[Linux-aus] Acknowledgement of country

Donna Benjamin donna at kattekrab.net
Sat Nov 7 12:32:48 AEDT 2015

----- Original Message -----
From: "Anthony Towns" <aj at erisian.com.au>
> While I'm sure some people take it seriously and do it with good intent 
> and it can be a good thing -- such as Donna and Clinton at Mel8 and pycon; 
> anywhere it becomes policy, including in Parliament, it's just an opportunity 
> to demonstrate someone's political clout.

aj/david - thanks for respectfully disagreeing with me and Clinton on this.

Brent and Noel - I felt your responses were pretty rude to those of us who think this is important.

For those of you who also indicated your support for the idea - thank you.

Russell, thanks for raising the suggestion in the first place.

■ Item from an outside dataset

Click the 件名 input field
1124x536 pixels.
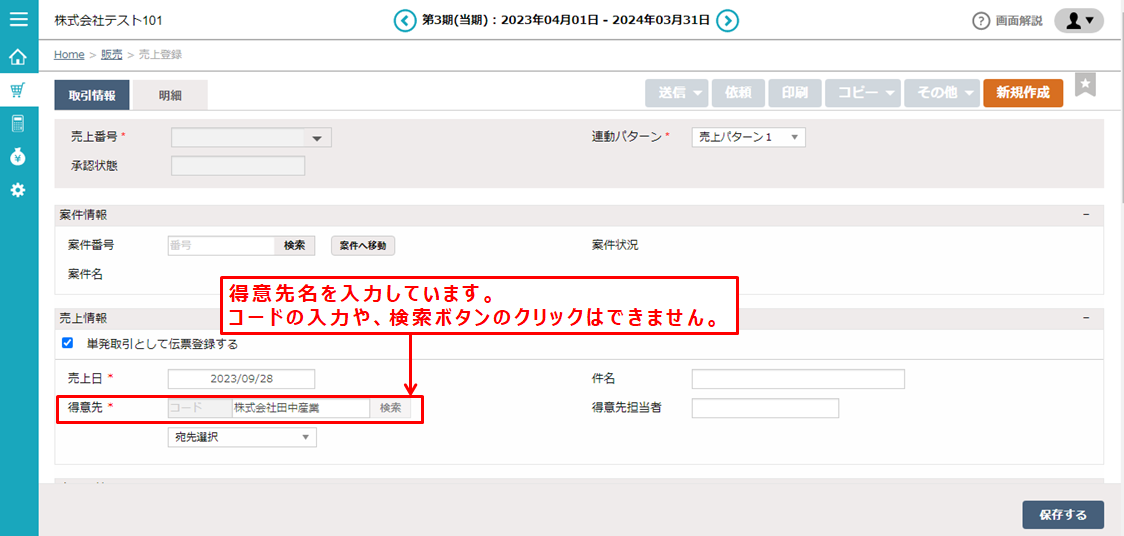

Debate about the "acknowledgement / welcome to country" custom at the start of public gatherings has been going on for a long time.

I found this crikey wrap up of opinions from 5 years ago to be an interesting snapshot.

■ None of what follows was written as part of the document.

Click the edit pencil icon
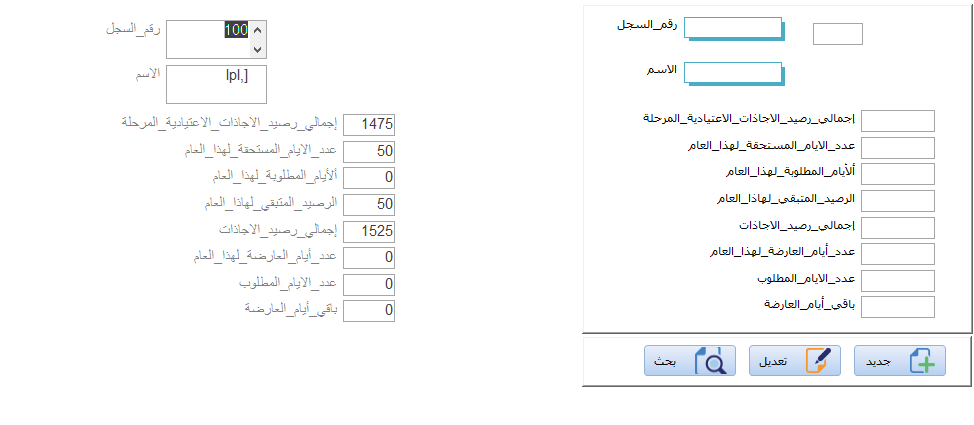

I have to admit I'm disappointed by some of the responses I've read on list here.

A community leadership summit unconf will be happeneing again as a miniconf at LCA, and I have actively invited members of some aboriginal organisations to come and share their thoughts on community leadership.  I feel embarrassed about having done that now.

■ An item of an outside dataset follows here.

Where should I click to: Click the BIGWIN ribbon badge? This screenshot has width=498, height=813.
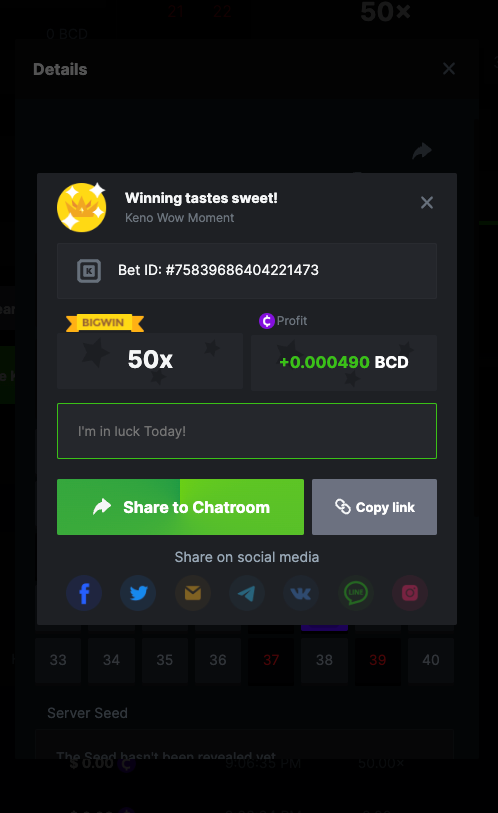pos(105,323)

I reached out to a couple of indigenous leaders to encourage them to submit a miniconf proposal to explore open technology use in indigenous cultures.  I see now that may have been premature, and they were right to be cautious.

Many years ago, there were very few women at LCA. The Women in Linux miniconf served to create a welcoming space for women at our event, and numbers of women participating in the conference increased. I was hoping we might be able to do something similar and create a welcoming environment so we could hear some new voices, and further expand our opportunities to learn from a very under represented group.

I've had many international visitors remark that they found the acknowledgement or welcome to country to be a good thing.  I think it's a really lovely custom.  I don't see it as identity politics at all - but as something uniquely Australian, uniquely "local" to place, and a genuine, and open hearted way to welcome newcomers, and acknowledge even older customs about bringing people together.

Apologies to council who want discussion moved to the Policy list - but this response is not about pros and cons of creating or refusing to create policy - but about the way we have responded to that request.